A LUIS GASCA
POR TODO, QUE ES MUCHO
¿La obra de arte nace o se hace? ¿Surge del cuerpo a cuerpo, esforzado o inspirado, entre el artista y la materia con la que trabaja o necesita la admiración pública para existir, al menos para alcanzar estatus? ¿La obra es arte mientras permanece escondida en el cajón del despacho, arrumbada al fondo del taller o necesita la luz, el contraste de opiniones, la aceptación masiva, quizá elitista, de sus cualidades? En definitiva, ¡esos valores estéticos que la hacen brillar en medio del amontonamiento objetual en el que vivimos dependen de su elaboración o de su difusión? ¿Qué es más decidida o definitivamente artístico, el acto creativo o el divulgativo?
Desde una perspectiva esencialista parece evidente que la obra es hija de su autor, depende del talento, la sensibilidad, el criterio de la persona que la escribe, la pinta, la dibuja, la esculpe o la compone. Todas sus cualidades salen de ese desafío intelectual, generalmente complejo, silencioso, y poco importa que quede expuesta a los focos de la sociedad o que permanezca en un rincón oscuro cubriéndose de polvo. El valor de la obra es intrínseco y no depende en nada de la mirada de los demás. ¿O no?

Datos proporcionados:
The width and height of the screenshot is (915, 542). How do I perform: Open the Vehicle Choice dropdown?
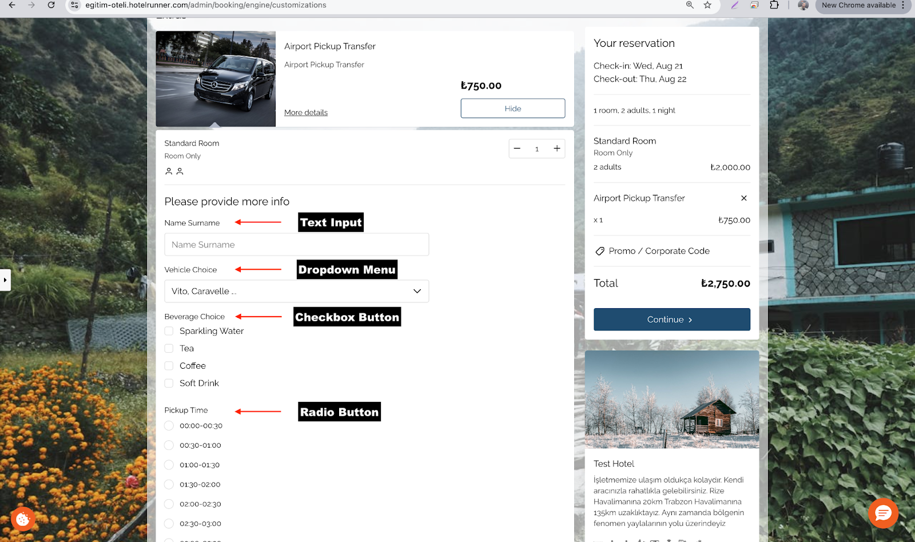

Requisitos de la tarea:
Reproduce, por favor, un fragmento del texto sobre la obra de arte sin cambiar nada: empieza en las palabras "Desde una perspectiva" y detente después de "demás. ¿O no?". Las líneas no guardan relación con el texto sobre la obra de arte.

Resultado de la tarea:
Desde una perspectiva esencialista parece evidente que la obra es hija de su autor, depende del talento, la sensibilidad, el criterio de la persona que la escribe, la pinta, la dibuja, la esculpe o la compone. Todas sus cualidades salen de ese desafío intelectual, generalmente complejo, silencioso, y poco importa que quede expuesta a los focos de la sociedad o que permanezca en un rincón oscuro cubriéndose de polvo. El valor de la obra es intrínseco y no depende en nada de la mirada de los demás. ¿O no?